Supplied text »
═══

A SYSTEMATIC CLASSIFICATION OF METEORITES
PART IV

PART I: CHONDRITES, METACHONDRITES
PART II: PRIMITIVE ACHONDRITES, ACHONDRITES, STONY-IRONS, IRONS
PART III: MARTIAN METEORITES—GEOCHEMICAL CLASSIFICATION
PART V: ENSTATITE CHONDRITES—SUBGROUP CLASSIFICATION
PART VI: STONY METEORITES—METAMORPHIC FACIES SERIES

DIOGENITES

HED (Vesta) material of ultramafic composition (olivine+orthopyroxene ≥90 vol%)
Classification Based on IUGS Taxonomy

DIOGENITES (6 subclasses known based on modal mineralogy)
1. ORTHOPYROXENITIC:  ≥90 vol% orthopyroxene
    (e.g. Bilanga, Johnstown, NWA 1821, NWA 3329, QUE 99050, Tatahouine)
2. OLIVINE–ORTHOPYROXENITIC:  orthopyroxene + 10–40 vol% olivine
    (e.g. ALHA77256, GRA 98108, LEW 88679, NWA 5312, NWA 5405)
3. HARZBURGITIC:  >40 vol% olivine
    (e.g. EETA79002, MIL 07001, NWA 1459, 1877 and pairings, NWA 4223, NWA 5480, NWA 6157)
4. DUNITIC:  ≥90 vol% olivine
    (e.g. MIL 03443, NWA 2968)
5. NORITIC:  orthopyroxene + <5 vol% olivine + >10 vol% plagioclase
    (e.g. NWA 5315, NWA 6928, NWA 8000, NWA 8367, NWA 8744, NWA 10268, NWA 10388)
6. POLYMICT:  dunite ± harzburgite ± orthopyroxenite ± eucrite (<10 vol%)
    (e.g. ALH 85015, LEW 88008, NWA 1239, NWA 1648, NWA 4473, NWA 6945 [w/ noritic clasts])

═══

Items »
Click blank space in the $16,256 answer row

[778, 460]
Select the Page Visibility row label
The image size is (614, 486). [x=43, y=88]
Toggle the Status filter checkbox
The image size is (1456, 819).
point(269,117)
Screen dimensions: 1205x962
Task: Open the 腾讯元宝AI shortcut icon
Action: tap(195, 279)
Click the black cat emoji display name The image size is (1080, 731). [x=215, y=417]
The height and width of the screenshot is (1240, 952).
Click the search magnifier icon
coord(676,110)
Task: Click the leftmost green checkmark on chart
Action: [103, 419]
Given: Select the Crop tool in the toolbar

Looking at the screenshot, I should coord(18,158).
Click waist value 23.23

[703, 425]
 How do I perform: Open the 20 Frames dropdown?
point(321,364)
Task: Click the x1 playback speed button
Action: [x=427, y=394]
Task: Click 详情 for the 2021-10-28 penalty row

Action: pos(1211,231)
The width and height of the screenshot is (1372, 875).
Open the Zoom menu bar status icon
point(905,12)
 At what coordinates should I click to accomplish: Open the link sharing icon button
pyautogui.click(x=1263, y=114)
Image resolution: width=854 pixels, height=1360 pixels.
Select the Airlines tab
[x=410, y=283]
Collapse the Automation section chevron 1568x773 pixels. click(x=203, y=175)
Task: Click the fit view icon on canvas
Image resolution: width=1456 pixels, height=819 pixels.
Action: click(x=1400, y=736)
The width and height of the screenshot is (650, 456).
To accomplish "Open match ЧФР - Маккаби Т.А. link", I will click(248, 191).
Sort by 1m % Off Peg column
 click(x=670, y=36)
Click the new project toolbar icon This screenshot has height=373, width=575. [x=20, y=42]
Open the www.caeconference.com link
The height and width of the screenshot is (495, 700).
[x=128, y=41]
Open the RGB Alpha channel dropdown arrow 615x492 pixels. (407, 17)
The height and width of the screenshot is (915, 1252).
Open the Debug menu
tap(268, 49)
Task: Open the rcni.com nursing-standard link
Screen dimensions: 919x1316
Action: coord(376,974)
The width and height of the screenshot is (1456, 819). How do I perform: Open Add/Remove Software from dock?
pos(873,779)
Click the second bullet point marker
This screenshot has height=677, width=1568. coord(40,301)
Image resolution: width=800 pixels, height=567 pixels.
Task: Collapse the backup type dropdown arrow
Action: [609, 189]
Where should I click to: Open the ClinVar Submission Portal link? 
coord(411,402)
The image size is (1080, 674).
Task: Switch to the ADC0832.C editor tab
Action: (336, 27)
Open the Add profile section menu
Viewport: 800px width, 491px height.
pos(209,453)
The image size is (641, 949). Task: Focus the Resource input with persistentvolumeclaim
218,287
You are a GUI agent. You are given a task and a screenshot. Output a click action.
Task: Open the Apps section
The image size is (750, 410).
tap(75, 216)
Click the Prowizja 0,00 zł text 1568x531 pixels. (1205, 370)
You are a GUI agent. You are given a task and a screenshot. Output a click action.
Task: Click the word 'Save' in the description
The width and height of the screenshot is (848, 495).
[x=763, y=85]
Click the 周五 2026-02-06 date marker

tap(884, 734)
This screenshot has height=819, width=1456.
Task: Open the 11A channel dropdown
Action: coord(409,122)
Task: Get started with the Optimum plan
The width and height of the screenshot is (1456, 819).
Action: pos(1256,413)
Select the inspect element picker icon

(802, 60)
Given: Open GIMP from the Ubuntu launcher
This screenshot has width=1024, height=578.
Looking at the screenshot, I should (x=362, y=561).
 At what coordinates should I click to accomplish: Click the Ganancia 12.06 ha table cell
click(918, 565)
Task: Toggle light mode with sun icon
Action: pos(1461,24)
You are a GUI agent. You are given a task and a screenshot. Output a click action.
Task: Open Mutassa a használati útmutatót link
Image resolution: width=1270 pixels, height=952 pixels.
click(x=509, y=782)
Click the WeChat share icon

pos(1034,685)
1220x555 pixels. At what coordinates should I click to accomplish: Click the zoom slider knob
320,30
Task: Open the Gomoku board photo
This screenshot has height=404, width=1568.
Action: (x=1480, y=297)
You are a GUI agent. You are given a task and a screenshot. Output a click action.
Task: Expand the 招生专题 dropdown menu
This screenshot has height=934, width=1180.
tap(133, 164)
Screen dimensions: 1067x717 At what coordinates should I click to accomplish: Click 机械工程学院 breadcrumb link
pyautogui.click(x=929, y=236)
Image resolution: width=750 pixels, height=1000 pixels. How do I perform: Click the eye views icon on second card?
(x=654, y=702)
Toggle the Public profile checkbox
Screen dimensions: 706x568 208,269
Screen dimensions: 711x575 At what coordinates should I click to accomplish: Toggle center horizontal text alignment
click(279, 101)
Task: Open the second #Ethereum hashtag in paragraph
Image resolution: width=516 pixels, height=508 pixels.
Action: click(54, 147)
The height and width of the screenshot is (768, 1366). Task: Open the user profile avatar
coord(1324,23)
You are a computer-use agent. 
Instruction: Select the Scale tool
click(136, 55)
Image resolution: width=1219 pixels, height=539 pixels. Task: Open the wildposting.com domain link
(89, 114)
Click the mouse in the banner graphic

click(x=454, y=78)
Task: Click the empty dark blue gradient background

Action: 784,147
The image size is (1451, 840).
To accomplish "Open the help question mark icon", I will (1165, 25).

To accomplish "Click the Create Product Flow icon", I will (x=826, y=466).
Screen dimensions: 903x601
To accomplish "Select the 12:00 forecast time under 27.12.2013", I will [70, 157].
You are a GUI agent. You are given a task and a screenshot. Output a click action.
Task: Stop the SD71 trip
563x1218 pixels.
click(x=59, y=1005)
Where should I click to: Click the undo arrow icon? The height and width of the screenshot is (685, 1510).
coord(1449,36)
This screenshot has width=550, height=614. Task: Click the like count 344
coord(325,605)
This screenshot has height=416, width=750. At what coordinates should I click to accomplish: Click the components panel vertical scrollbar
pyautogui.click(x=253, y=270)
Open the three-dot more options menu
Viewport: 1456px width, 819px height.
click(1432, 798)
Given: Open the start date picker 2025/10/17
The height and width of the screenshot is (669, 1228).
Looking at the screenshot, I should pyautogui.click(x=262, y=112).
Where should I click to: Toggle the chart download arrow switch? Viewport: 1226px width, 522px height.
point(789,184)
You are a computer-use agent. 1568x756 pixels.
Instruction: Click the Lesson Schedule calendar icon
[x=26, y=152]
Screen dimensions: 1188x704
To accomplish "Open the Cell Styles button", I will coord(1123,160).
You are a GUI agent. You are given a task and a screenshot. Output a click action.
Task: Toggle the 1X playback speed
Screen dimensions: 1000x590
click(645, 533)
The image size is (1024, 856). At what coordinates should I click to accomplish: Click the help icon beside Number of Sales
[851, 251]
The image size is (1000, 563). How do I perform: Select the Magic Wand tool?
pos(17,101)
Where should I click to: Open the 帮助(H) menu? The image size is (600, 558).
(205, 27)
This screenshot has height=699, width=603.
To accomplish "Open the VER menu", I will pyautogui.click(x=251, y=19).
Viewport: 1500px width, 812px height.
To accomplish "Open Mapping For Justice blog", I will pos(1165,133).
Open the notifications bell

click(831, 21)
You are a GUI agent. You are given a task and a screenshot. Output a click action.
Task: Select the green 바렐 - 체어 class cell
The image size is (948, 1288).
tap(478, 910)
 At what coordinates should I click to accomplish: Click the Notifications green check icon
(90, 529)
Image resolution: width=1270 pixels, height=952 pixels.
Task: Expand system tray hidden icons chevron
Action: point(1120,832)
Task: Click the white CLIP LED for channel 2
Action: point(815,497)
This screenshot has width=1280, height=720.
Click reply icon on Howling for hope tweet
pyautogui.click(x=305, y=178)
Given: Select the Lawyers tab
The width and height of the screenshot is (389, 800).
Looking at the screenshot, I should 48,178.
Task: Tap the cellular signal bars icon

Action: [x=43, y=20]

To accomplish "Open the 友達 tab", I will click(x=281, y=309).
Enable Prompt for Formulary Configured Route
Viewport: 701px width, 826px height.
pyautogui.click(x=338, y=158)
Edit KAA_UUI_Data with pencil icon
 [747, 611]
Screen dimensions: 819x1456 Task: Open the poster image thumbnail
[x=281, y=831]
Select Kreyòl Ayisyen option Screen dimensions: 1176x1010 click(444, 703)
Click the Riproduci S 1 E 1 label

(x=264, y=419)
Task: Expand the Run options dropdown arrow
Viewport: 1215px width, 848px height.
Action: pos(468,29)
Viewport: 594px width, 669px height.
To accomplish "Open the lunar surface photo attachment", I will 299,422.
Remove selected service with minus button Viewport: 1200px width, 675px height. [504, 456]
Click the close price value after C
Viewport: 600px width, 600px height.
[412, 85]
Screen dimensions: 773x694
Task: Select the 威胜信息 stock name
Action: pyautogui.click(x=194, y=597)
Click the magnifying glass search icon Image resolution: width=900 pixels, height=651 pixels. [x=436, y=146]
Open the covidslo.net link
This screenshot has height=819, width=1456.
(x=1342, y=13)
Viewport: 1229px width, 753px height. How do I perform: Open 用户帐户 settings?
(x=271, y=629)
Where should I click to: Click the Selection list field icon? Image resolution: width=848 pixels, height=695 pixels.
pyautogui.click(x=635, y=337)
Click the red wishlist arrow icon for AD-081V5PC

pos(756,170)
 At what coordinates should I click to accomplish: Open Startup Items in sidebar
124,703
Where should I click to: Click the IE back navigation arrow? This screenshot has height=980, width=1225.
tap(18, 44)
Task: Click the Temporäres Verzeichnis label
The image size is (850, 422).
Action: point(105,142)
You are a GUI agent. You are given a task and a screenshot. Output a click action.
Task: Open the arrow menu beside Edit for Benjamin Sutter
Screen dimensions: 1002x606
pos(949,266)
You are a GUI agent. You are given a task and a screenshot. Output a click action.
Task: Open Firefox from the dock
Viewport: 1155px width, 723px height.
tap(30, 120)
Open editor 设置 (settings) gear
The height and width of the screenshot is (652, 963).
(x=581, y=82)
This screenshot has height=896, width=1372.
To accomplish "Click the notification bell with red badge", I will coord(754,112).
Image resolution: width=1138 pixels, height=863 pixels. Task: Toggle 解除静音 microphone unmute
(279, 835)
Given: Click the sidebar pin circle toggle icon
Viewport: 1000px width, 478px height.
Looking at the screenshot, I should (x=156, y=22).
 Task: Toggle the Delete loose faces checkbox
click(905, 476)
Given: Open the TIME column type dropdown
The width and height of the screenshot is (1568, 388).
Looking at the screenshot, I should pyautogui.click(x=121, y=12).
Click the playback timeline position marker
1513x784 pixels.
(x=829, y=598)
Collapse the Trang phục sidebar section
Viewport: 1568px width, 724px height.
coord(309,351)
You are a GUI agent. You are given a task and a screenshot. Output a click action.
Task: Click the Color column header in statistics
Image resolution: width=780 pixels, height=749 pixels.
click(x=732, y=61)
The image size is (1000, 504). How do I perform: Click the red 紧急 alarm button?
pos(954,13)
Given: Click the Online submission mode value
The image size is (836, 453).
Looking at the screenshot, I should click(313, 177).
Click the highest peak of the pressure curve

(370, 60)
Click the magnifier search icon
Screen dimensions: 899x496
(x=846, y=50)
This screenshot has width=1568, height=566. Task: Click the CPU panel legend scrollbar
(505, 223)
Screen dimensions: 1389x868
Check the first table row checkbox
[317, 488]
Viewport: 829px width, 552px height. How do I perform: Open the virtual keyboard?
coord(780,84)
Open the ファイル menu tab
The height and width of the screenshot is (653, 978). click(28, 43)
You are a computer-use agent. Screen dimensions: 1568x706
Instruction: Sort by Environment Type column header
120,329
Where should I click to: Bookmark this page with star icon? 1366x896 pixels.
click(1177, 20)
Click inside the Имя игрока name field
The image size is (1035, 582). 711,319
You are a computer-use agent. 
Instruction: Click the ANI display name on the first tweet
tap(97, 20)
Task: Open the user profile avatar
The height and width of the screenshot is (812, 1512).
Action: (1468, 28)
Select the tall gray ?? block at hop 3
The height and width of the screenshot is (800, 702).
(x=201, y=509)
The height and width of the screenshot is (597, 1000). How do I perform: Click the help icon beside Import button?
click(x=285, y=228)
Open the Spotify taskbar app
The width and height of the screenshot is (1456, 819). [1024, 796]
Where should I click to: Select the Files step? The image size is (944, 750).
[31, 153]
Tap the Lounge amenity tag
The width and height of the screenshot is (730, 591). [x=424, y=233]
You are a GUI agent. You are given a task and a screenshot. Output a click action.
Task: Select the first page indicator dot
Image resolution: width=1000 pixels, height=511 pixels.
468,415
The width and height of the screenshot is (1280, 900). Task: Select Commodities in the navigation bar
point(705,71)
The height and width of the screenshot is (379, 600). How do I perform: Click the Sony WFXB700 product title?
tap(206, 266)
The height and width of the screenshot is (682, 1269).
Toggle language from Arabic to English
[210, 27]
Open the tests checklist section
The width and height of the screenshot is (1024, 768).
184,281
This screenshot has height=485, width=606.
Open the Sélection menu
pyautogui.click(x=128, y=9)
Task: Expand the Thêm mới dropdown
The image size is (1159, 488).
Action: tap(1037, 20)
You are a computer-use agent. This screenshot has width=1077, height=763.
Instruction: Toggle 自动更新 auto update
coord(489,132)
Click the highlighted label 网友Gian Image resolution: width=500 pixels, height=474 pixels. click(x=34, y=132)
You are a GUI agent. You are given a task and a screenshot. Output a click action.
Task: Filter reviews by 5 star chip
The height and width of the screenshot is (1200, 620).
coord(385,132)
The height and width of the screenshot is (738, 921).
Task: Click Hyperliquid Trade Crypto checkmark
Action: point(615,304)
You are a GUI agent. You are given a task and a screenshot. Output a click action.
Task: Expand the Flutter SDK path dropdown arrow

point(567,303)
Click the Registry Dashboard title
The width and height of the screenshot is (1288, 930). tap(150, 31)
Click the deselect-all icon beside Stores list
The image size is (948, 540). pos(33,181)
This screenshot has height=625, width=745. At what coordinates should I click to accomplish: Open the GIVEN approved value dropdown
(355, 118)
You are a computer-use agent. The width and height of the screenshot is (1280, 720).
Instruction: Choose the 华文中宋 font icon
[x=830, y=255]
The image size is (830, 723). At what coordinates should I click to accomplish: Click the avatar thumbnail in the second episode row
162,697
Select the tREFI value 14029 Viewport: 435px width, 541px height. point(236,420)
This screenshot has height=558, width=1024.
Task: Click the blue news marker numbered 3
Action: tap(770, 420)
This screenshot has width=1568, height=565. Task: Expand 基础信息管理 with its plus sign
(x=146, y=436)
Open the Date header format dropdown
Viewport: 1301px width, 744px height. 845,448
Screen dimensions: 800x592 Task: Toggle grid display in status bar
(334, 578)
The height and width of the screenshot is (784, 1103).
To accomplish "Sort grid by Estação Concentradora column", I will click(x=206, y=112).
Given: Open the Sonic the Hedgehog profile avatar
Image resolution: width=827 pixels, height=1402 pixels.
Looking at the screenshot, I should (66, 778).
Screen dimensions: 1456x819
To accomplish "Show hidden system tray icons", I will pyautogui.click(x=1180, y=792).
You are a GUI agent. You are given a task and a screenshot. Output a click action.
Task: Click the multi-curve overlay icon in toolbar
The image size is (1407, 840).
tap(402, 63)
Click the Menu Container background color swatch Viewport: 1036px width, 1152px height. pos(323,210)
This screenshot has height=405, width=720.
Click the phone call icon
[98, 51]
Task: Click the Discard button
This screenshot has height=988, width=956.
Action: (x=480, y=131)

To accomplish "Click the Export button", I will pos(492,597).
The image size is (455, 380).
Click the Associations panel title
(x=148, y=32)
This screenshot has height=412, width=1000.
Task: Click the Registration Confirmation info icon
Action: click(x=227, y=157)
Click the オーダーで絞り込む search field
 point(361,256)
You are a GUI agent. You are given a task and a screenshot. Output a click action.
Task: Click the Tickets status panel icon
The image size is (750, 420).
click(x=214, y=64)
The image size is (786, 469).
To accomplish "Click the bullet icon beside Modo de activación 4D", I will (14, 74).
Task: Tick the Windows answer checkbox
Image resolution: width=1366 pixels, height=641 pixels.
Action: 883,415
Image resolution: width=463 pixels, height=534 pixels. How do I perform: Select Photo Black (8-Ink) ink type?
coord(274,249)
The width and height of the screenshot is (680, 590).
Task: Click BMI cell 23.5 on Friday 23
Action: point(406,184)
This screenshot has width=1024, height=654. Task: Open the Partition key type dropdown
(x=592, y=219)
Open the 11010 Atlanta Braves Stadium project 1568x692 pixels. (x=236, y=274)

═══

Exercise details » Rewrite everything in the diogenite classification from "1. ORTHOPYROXENITIC:  ≥90" down to "10268, NWA 10388)", changing "vol%" to "volume percent" throughout.

Written response »
1. ORTHOPYROXENITIC:  ≥90 volume percent orthopyroxene
    (e.g. Bilanga, Johnstown, NWA 1821, NWA 3329, QUE 99050, Tatahouine)
2. OLIVINE–ORTHOPYROXENITIC:  orthopyroxene + 10–40 volume percent olivine
    (e.g. ALHA77256, GRA 98108, LEW 88679, NWA 5312, NWA 5405)
3. HARZBURGITIC:  >40 volume percent olivine
    (e.g. EETA79002, MIL 07001, NWA 1459, 1877 and pairings, NWA 4223, NWA 5480, NWA 6157)
4. DUNITIC:  ≥90 volume percent olivine
    (e.g. MIL 03443, NWA 2968)
5. NORITIC:  orthopyroxene + <5 volume percent olivine + >10 volume percent plagioclase
    (e.g. NWA 5315, NWA 6928, NWA 8000, NWA 8367, NWA 8744, NWA 10268, NWA 10388)